One killed, several hurt on third day of Bangladesh strike

17 Feb, 2004

One man was killed and several wounded during a gun-battle between rival activists as a third opposition-led general strike in less than a week shut businesses, transport and schools in Bangladesh on Monday.
The unidentified man died of gunshot wounds after he was taken to Dhaka Medical College Hospital from the city's outskirts, doctors said. Witnesses said several people were wounded in the shootout.
A police officer said the man was sitting in a restaurant when a stray bullet hit him.
The strike provoked clashes at a number of places in the capital and elsewhere and around 70 people were detained. Three former ministers forced their way into police vans and refused to leave to protest the arrests of opposition party supporters.

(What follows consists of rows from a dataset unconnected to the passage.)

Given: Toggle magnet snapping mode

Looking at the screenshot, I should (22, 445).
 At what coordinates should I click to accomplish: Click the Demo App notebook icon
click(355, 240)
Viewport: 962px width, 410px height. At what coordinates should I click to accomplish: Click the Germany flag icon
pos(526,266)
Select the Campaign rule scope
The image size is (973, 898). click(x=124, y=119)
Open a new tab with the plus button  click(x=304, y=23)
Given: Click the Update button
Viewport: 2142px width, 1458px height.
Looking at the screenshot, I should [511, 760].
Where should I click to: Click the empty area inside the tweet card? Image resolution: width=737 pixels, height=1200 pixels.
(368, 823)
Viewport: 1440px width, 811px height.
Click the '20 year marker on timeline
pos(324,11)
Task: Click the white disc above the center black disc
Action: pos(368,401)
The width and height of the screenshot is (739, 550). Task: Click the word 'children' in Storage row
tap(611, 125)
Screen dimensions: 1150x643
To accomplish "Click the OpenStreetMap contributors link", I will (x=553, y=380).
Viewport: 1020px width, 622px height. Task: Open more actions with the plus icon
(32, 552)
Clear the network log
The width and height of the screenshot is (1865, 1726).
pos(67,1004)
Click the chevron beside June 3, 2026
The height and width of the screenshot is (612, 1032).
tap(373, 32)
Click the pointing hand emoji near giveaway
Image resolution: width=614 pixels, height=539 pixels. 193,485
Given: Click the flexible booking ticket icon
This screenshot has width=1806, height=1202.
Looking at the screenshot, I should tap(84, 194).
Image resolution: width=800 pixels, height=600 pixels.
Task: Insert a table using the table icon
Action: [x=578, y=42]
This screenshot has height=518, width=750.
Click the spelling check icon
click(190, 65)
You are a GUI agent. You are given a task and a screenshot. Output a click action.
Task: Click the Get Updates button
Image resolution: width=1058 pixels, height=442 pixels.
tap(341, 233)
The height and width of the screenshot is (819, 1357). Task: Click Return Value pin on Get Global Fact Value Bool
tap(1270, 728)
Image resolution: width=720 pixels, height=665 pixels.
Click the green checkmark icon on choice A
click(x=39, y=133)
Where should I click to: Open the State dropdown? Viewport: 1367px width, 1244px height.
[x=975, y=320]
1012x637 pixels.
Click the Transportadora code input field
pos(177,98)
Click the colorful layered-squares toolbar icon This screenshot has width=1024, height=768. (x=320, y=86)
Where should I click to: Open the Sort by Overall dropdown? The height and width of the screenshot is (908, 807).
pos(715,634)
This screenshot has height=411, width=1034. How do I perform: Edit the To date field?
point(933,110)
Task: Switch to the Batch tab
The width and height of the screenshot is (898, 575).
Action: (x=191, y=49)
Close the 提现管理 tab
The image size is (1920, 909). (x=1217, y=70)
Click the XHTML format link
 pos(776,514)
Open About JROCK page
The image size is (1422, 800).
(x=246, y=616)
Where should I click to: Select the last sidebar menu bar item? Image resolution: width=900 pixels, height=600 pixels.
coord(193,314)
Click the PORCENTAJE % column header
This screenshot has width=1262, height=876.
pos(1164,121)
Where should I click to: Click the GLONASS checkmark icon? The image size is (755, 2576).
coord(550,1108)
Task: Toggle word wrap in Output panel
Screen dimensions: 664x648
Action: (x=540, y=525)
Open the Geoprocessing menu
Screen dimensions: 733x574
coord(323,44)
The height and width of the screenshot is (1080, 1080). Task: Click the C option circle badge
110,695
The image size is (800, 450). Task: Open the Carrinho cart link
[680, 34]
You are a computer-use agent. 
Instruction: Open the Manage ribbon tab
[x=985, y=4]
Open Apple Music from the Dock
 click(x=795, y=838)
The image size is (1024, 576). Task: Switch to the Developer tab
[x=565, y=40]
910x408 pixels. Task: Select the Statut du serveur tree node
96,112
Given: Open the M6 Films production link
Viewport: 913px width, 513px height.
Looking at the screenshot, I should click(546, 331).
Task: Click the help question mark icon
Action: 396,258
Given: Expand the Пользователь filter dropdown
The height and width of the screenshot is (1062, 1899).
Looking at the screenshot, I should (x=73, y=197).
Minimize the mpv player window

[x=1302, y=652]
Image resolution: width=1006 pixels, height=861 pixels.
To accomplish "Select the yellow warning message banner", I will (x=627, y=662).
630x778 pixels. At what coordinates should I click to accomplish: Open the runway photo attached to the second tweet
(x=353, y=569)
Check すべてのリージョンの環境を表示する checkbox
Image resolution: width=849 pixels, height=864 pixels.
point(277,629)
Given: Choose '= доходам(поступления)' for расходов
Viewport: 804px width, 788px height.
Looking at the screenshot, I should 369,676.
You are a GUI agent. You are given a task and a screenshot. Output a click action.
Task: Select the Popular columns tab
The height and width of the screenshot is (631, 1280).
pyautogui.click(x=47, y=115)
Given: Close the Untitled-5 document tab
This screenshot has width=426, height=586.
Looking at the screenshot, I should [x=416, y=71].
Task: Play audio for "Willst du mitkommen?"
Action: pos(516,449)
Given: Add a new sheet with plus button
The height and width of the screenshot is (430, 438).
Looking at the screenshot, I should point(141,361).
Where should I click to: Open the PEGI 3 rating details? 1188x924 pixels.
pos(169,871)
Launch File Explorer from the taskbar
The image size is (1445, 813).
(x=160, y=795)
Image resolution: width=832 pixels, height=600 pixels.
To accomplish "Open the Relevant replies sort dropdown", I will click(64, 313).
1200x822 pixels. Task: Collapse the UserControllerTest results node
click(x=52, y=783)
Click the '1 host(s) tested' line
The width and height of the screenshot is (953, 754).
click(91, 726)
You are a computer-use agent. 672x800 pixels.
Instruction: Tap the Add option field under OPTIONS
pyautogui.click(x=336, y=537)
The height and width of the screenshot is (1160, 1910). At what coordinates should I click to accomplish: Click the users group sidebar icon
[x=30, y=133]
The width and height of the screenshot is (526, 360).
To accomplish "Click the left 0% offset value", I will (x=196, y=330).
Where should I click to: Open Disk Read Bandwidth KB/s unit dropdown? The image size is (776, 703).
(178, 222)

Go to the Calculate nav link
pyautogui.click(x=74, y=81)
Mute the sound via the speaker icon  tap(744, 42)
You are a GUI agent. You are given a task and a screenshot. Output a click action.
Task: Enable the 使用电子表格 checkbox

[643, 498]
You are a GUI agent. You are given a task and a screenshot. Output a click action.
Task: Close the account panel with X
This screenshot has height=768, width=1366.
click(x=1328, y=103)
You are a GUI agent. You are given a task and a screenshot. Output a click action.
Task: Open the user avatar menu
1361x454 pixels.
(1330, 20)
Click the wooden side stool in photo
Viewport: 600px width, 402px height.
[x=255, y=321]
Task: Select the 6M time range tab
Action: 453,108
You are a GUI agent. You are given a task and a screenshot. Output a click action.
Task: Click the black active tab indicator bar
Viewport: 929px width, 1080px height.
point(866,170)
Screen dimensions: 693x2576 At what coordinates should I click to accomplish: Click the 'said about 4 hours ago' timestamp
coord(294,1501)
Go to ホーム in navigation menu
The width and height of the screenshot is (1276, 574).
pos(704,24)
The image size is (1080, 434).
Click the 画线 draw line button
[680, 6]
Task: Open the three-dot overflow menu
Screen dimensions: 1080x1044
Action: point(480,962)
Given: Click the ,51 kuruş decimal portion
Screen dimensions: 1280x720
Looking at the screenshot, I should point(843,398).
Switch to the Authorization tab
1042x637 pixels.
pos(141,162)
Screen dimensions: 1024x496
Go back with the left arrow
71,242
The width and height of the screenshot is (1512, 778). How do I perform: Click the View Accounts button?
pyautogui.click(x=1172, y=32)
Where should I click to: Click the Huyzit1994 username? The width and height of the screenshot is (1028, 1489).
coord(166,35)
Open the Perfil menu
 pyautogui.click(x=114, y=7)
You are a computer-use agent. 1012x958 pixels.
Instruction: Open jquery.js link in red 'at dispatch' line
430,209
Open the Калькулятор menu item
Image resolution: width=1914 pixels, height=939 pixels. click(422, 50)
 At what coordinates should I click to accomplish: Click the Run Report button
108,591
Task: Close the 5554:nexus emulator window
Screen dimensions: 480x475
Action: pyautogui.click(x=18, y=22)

Former home, information and law ministers - Mohammad Nasim, Abu Sayeed and Abdul Matin Khasru- jumped into the police vans at the city's Dhanmandi area, while dozens of opposition activists were being driven away, witnesses said.
"We will not leave the vans until other people detained are freed. This is a protest against illegal detentions during a peaceful strike," Nasim told Reuters by his mobile phone from the police van.
Nasim said the two other former ministers also "courted arrest" for the same reasons.
Police confirmed the protest by the ex-ministers but said they had not been detained or arrested.
"They threw themselves up into police cars and declined to get down," said a police offer who asked not to be named. "We are still trying to persuade them to go home," he added.
The main opposition Awami League called Monday's strike, the third in five days, as part of a campaign to topple Prime Minister Begum Khaleda Zia.
Authorities deployed hundreds of extra police and paramilitary troops in the capital Dhaka and in the port city of Chittagong to the south to try to avert violence.
Witnesses said police detained about 40 protesters during raids in and around Awami's main party office in Dhaka. At least 30 others were detained elsewhere, witnesses said.
"Police stormed the Awami League central office in Dhaka this morning and beat and detained our people in there," said Asaduzzaman Noor, the party's publicity secretary. "We strongly denounce such excesses."
A police officer on the scene said police have been ordered to ensure against the spread of violent protests across the city. "So we are picking up suspected troublemakers."
Streets were mostly empty and shops, schools and businesses shut across the country. Ferries and trains moved normally, transport operators said.
The strike also halted deliveries from Chittagong, which handles 80 percent of the country's external trade, port officials said on Monday.
Business leaders say each day of production lost to strikes - called frequently by the opposition - costs the impoverished country at least $60 million.
The Awami League enforced daylong strikes across the country last Thursday and Saturday.
Khaleda told a rally in the north-east on Sunday that police had been asked to protect lives and property.
"The repeated strikes called by Awami League have been designed to harm the country and its people," she said. "I would like to say categorically that any trouble-mongers will be punished."